Yaşantımızda yer etmemiz gereken bir cümle: “Sıkılmak büyük bir zevk olabiliyor.”
Oyun benim için gerçekten su gibi akıp gitti. Eskiden zaman kaygısı sahip ve dinlenmek için oturduğunda bile bir şeyler yapmadığında rahatsızlık duyan birisi olarak bana bu oyun gerçekten terapi gibi geldi. Oyunun ilk başlarında dükkâna sadece gezinmek için gelen müşteriler olması ve sipariş almak yerine gezinip bulunduğumuz yerin keyfini çıkartmamızın istenmesi ters gelmişti.
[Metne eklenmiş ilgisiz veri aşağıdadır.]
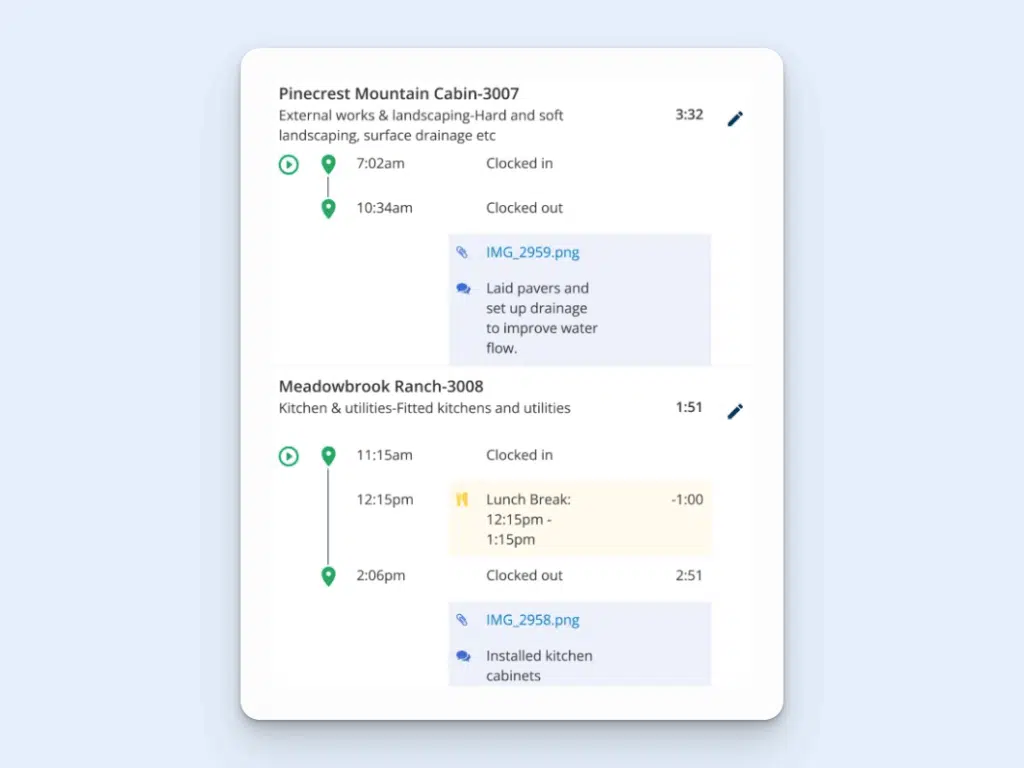The height and width of the screenshot is (768, 1024).
Task: Select the edit pencil for Meadowbrook Ranch-3008
Action: 735,410
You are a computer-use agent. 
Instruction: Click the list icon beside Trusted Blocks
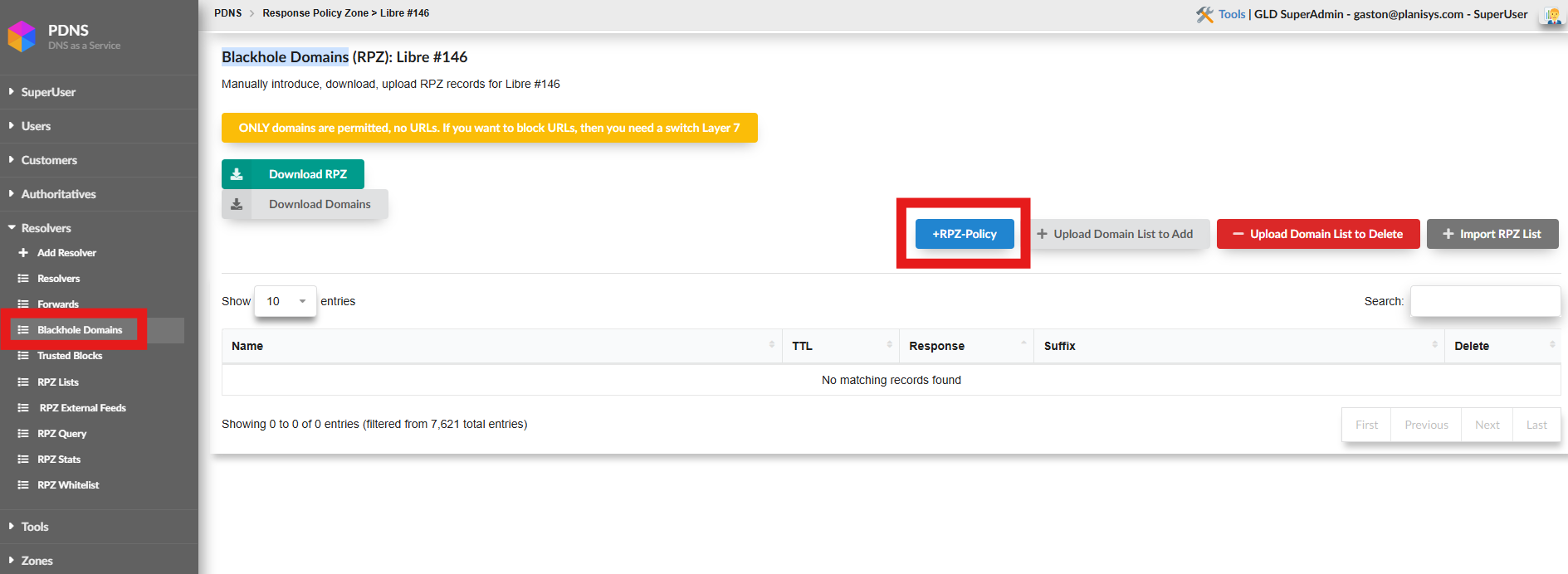click(x=23, y=356)
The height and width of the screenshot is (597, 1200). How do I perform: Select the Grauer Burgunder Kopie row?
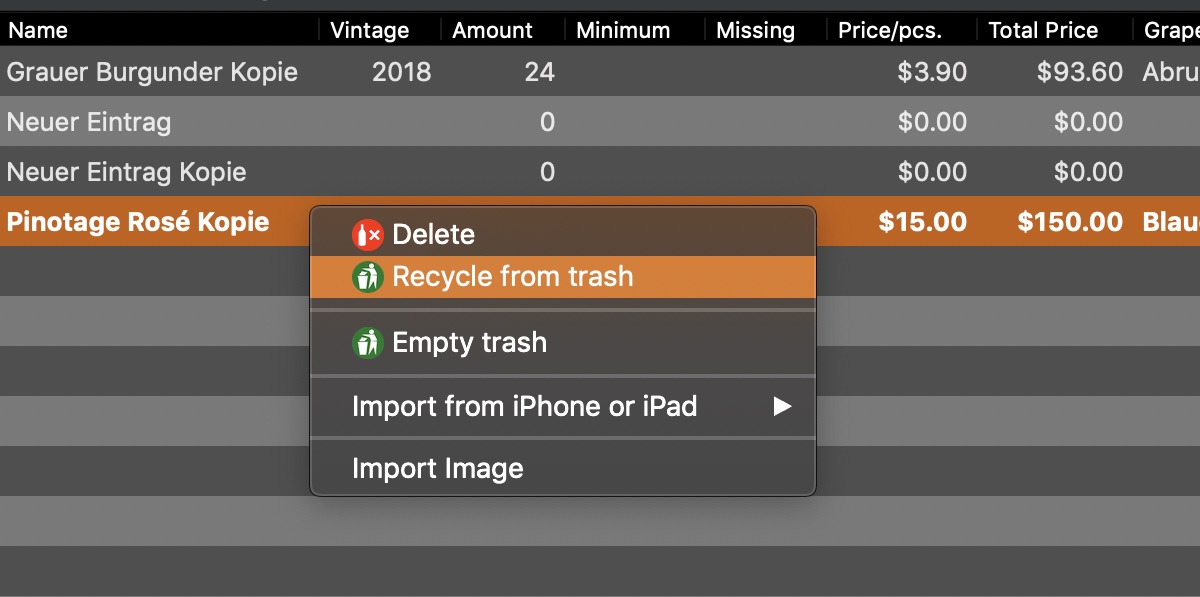[600, 72]
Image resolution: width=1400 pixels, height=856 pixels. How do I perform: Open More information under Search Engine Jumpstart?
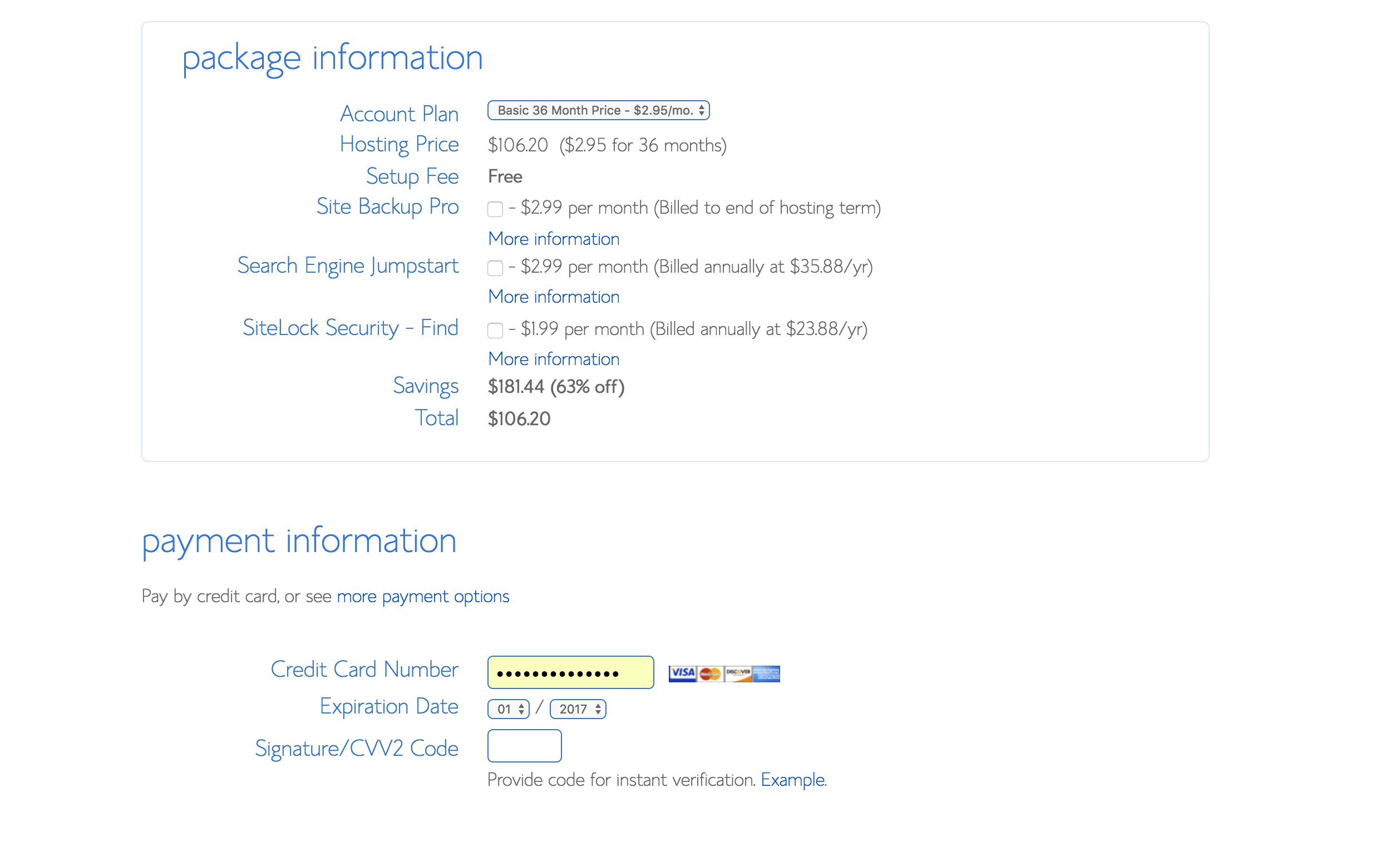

Sonra yavaş yavaş alıştım ve bana öyle iyi geldi ki… Sürekli şu iş, bu iş diye kafası dolu olan birisi olarak öylece rahat durabilmek muazzamdı. Boro’nun da dediği gibi; “Sıkılmak büyük bir zevk olabiliyor.”

Gezgin huysuz bir tüccar teyzeden sıkıcı iş adamlarına, kozmik güçten şeytan avcılarına… Her türden müşteri, sipariş ve dinlenesi diyaloglar bizi bekliyor. Oyunu oynarken farkında olmadan kısa bir sürede karakterlerle bağ kurmuş oluyorsunuz. Tükettiğim bir üründen psikolojik yorum dönütleri almayı seviyorum. Ve kesinlikle bu oyunu yakınlarımın oynamasını çok isterim. Hangi anda ne düşündüklerini öğrenmek güzel olurdu. Bu oyun, bittiğinde bana favori durum komedisi dizim sona erdiğindeki yaşadığım o buruk hissi yarattı. Bir şekilde o 12 küsür saat kalbime dokunan tatlı bir animasyon filmi izlemişim gibi oldu. Ben zaten sulu göz bir insanımdır, o yüzden oynayıp ağlamazsanız “İdil amma abartmış yaa.” demeyin ama ben bayağı ağladım. İyi ki de ağladım ama ya, güzel deneyimdi. Böyle deneyimler hep olmuyor.
İncelemenin sonlarına doğru düşüncelerimi genel bir toparlamak isterim. Wanderstop, yüreğinize dokunan tatlı hikâyeleri seven kişiler için mutlaka bakılması gereken bir yapım olmuş. Ana odağı çay yapımından ziyade hikâye olduğu için mekaniklerin ya da yaptıklarınızın gelişmesini çok beklemeyin. Elbette ki kendi çapında gelişiyor fakat bu durum tahmin ettiğiniz gibi olmayacaktır. Bu oyunu fantastik bir evrendeki çay dükkânı simülasyonu gibi görmek yerine terapi deneyimi gibi olacak hikâye odaklı bir yapım olarak görmelisiniz. Burada sürprizi çok kaçırmamak için dilimi tuttuğum daha birçok psikolojik anlatımıyla kesinlikle örnek bir yapım olmuş. Yine de siz bu sözlerimden fazla beklentide olmayın. Fazla anlam çıkarıp psikolojiye önem veren birisi değilseniz ya da ortak yaşanmışlıklara denk gelmezseniz benim gibi hissetmemeniz çok olağan.